The Equally Important Role of Adenine Derivatives to That of Pyrimidine Derivatives in Near-0 eV Electron-Induced DNA Lesions.

Abstract

The role of adenine (A) derivatives in DNA damage is scarcely studied due to the low electron affinity of base A. Experimental studies demonstrate that low-energy electron (LEE) attachment to adenine derivatives complexed with amino acids induces barrier-free proton transfer producing the neutral N7 -hydrogenated adenine radicals rather than conventional anionic species. To explore possible DNA lesions at the A sites under physiological conditions, probable bond ruptures in two models-N7 -hydrogenated 2'-deoxyadenosine-3'-monophosphate (3'-dA(N7H)MPH) and 2'-deoxyadenosine-5'-monophosphate (5'-dA(N7H)MPH), without and with LEE attachment-are studied by DFT. In the neutral cases, DNA backbone breakage and base release resulting from C3' -O3' and N9 -C1' bond ruptures, respectively, by an intramolecular hydrogen-transfer mechanism are impossible due to the ultrahigh activation energies. On LEE attachment, the respective C3' -O3' and N9 -C1' bond ruptures in [3'-dA(N7H)MPH](-) and [5'-dA(N7H)MPH](-) anions via a pathway of intramolecular proton transfer (PT) from the C2' site of 2'-deoxyribose to the C8 atom of the base moiety become effective, and this indicates that substantial DNA backbone breaks and base release can occur at non-3'-end A sites and the 3'-end A site of a single-stranded DNA in the physiological environment, respectively.
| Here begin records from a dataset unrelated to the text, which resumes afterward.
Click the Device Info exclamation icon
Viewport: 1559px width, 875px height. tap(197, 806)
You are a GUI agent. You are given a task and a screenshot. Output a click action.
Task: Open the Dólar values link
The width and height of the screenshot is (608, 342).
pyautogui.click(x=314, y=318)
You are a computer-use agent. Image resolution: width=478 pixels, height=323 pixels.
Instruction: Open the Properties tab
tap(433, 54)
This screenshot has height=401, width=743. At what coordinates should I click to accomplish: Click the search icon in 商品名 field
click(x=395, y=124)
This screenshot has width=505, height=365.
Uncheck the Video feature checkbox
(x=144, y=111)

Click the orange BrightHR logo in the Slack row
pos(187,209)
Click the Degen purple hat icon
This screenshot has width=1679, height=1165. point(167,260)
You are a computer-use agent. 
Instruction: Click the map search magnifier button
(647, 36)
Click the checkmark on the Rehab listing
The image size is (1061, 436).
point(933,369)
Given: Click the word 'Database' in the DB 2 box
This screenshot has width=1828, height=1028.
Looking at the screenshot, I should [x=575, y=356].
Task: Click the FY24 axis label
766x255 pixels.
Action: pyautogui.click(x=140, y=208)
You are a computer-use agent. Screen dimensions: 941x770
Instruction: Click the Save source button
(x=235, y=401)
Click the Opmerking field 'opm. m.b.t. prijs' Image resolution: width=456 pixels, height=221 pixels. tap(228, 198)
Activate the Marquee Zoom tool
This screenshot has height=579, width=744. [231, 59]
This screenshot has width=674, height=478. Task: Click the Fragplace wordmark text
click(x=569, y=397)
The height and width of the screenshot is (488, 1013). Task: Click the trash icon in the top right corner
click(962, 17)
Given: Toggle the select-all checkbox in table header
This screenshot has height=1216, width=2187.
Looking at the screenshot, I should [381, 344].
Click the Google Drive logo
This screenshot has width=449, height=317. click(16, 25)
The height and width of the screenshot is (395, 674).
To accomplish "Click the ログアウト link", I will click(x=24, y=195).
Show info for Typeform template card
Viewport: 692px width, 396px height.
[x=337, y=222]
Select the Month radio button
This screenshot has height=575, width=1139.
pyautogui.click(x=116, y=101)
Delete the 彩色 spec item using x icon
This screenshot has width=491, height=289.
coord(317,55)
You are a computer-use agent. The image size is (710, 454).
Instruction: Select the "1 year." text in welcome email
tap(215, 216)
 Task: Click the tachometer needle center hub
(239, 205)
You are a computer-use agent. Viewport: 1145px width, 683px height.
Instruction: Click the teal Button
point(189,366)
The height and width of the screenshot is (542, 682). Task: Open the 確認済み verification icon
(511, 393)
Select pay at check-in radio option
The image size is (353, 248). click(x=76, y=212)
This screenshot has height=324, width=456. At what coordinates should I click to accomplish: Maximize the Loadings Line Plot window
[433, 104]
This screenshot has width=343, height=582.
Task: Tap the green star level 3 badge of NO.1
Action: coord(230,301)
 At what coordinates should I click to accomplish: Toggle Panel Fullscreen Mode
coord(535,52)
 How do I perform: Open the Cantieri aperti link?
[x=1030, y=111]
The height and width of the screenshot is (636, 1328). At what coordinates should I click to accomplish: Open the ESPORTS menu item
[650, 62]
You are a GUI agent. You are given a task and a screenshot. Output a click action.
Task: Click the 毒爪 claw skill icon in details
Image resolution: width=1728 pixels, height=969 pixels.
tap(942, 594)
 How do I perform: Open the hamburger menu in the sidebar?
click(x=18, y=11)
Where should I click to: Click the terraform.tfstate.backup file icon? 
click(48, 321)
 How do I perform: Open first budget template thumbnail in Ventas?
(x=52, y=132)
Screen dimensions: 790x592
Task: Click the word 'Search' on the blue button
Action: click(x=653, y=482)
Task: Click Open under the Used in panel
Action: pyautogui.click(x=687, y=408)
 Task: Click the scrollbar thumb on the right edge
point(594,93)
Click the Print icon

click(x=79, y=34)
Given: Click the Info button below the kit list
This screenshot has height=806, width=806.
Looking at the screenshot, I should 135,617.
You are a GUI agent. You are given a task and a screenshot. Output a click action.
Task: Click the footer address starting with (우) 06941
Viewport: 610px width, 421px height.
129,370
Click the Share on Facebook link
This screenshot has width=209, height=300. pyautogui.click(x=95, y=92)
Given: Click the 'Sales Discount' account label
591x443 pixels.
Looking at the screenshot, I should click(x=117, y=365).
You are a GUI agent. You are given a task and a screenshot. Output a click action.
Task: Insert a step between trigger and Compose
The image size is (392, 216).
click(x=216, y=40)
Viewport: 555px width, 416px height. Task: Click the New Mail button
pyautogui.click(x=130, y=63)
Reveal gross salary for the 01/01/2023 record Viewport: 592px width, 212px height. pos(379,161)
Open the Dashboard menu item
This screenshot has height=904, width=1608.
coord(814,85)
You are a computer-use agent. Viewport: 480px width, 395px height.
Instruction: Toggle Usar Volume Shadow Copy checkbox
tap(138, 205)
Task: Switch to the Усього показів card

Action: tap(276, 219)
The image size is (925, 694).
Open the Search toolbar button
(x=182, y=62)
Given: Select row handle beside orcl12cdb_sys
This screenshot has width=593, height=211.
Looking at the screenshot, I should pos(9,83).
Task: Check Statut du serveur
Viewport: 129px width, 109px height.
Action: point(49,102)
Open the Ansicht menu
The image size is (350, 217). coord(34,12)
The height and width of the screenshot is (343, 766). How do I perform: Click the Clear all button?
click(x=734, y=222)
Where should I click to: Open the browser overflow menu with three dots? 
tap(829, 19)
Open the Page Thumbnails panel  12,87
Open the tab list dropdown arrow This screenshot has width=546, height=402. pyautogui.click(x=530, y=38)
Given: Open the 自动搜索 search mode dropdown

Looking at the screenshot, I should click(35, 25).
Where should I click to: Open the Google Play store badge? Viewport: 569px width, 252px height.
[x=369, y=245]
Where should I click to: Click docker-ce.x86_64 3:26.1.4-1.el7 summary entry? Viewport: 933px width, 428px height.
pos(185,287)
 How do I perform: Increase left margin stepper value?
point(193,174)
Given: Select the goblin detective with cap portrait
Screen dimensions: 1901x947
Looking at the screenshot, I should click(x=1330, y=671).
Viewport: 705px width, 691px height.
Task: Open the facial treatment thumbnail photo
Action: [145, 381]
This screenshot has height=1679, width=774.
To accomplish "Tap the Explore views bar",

In particular, compared to the results of previous theoretical studies, not only are the electron affinities of 3'-dA(N7H)MPH and 5'-dA(N7H)MPH comparable to those of hydrogenated pyrimidine derivatives, but also the lowest energy requirements for the C3' -O3' and N9 -glycosidic bond ruptures in [3'-dA(N7H)MPH](-) and [5'-dA(N7H)MPH](-) anions, respectively, are comparable to those for the C3' -O3' and N1 -glycosidic bond cleavages in corresponding anionic hydrogenated pyrimidine derivatives. Thus, it can be concluded that the role of adenine derivatives in single-stranded DNA damage is equally important to that of pyrimidine derivatives in an irradiated cellular environment.